The MARES motor may need up to 8 kW to accelerate but only for some tens of milliseconds. To minimize peak external power usage, MARES employs a battery, housed in the main box, which distributes these short power spikes over longer time periods. Using the battery as a buffer, MARES will consume an average of 150-200 W during a typical experimental session.

===Human restraint system===
The human restraint system includes the fully adjustable chair that the crew-member sits on, as well as a set of adjustable levers, connectors, pads, restraints, and hand-grips designed by biomechanics experts to support the nine joint configurations with subjects ranging from 5 to 95 percentile in size. The restraint system aims to isolate muscle groups under study and maintain the alignment of the joint and motor axes, while maintaining an acceptable subject comfort. The restraint system also includes a pantograph, which is capable of translating and rotating the chair into a wide range of positions relative to the main box.

===Linear adapter===
The linear adapter is used to convert the motor rotation into linear movements. It can be used for exercising one or both arms or legs at any inclination and includes force and torque sensors at the hand-grips.

===Vibration isolation===
The vibration isolation frame is used to keep facility forces internal to MARES by mechanically isolating MARES from the ISPR seat track and the ISS.

===Laptop===
The laptop allows for the crew-member to control and monitor MARES operations, including set-up procedures, experiment steps, data display, data processing, results summaries, and programming of a desired experiment/exercise scenario.

The MARES software is designed to clearly guide the subject/operator through all steps with tailored instructions, including text, graphics, and interaction prompts. It is fully programmable, allowing the user to set up complex movements by selecting from a pre-defined set of basic control algorithms for the motor, known as basic motion units (BMUs), and building up a sequence of exercise steps or routines.

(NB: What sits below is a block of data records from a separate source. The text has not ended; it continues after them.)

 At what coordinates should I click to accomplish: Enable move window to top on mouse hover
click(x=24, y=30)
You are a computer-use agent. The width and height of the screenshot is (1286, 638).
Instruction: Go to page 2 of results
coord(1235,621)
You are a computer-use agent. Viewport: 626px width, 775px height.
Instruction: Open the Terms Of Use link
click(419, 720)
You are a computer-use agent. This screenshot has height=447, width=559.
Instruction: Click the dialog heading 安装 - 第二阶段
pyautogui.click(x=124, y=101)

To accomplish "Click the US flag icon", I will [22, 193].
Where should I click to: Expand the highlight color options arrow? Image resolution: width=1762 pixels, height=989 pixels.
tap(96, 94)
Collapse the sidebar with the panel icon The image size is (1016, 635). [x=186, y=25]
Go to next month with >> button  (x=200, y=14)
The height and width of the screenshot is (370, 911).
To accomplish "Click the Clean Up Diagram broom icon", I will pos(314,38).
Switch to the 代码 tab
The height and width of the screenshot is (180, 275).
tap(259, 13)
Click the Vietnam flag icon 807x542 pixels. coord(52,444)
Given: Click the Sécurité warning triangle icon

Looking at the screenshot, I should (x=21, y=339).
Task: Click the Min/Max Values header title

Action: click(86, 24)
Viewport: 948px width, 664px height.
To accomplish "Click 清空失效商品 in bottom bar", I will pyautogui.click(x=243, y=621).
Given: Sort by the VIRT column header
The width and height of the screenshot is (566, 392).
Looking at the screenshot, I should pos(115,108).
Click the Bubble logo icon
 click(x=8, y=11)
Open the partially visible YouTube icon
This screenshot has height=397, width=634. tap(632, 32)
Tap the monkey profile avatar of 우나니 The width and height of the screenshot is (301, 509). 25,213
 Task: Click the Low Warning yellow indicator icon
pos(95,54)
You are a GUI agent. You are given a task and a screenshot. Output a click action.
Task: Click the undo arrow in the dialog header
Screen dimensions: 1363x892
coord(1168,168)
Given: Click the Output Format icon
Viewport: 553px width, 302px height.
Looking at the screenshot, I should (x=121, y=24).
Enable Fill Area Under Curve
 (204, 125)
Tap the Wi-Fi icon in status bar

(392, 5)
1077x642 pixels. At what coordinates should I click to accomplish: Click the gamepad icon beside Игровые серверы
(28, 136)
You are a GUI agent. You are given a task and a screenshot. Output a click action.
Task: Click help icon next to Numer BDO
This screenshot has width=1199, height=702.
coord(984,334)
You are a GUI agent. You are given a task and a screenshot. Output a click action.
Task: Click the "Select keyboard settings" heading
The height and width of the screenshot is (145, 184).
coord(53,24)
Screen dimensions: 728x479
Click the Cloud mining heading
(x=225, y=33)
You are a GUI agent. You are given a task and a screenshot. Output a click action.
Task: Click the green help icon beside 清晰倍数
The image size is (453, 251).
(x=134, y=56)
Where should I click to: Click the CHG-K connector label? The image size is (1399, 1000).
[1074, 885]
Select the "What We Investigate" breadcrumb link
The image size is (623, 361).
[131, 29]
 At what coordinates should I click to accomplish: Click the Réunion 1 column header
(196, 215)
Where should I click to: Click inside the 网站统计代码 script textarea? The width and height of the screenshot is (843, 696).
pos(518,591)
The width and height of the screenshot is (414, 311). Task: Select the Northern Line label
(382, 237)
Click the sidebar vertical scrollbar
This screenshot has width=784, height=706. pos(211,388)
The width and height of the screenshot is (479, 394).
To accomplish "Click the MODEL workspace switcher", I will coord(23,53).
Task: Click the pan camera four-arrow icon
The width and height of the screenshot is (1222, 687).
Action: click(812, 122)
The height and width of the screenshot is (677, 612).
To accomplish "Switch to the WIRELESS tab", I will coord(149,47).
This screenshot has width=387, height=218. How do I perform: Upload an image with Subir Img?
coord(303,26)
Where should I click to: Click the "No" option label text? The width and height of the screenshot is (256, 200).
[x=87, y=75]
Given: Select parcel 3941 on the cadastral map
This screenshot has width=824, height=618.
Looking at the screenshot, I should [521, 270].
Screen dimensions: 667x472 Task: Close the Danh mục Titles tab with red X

There is a BMU for each mode of muscle contraction, including: isometric (muscle contraction at a fixed length, i.e. no movement), isotonic concentric (muscle shortens as it contracts at a constant torque), isokinetic concentric (muscle shortens as it contracts but at a constant velocity), isotonic and isokinetic eccentric (muscle extended). In addition, there are eleven more BMUs used to support more sophisticated experimental setups, including: spring, friction, additional moment of inertia or mass, pseudo-gravitational, position control, velocity control, torque/force control, power control, physical elements, extended torque or force control and quick release.

BMUs can be combined into distinct MARES profiles to create complex motions and to simulate common exercise routines used on Earth. These profiles can be developed on the ground by collaborating scientists and medical operations officers and uplinked to the MARES.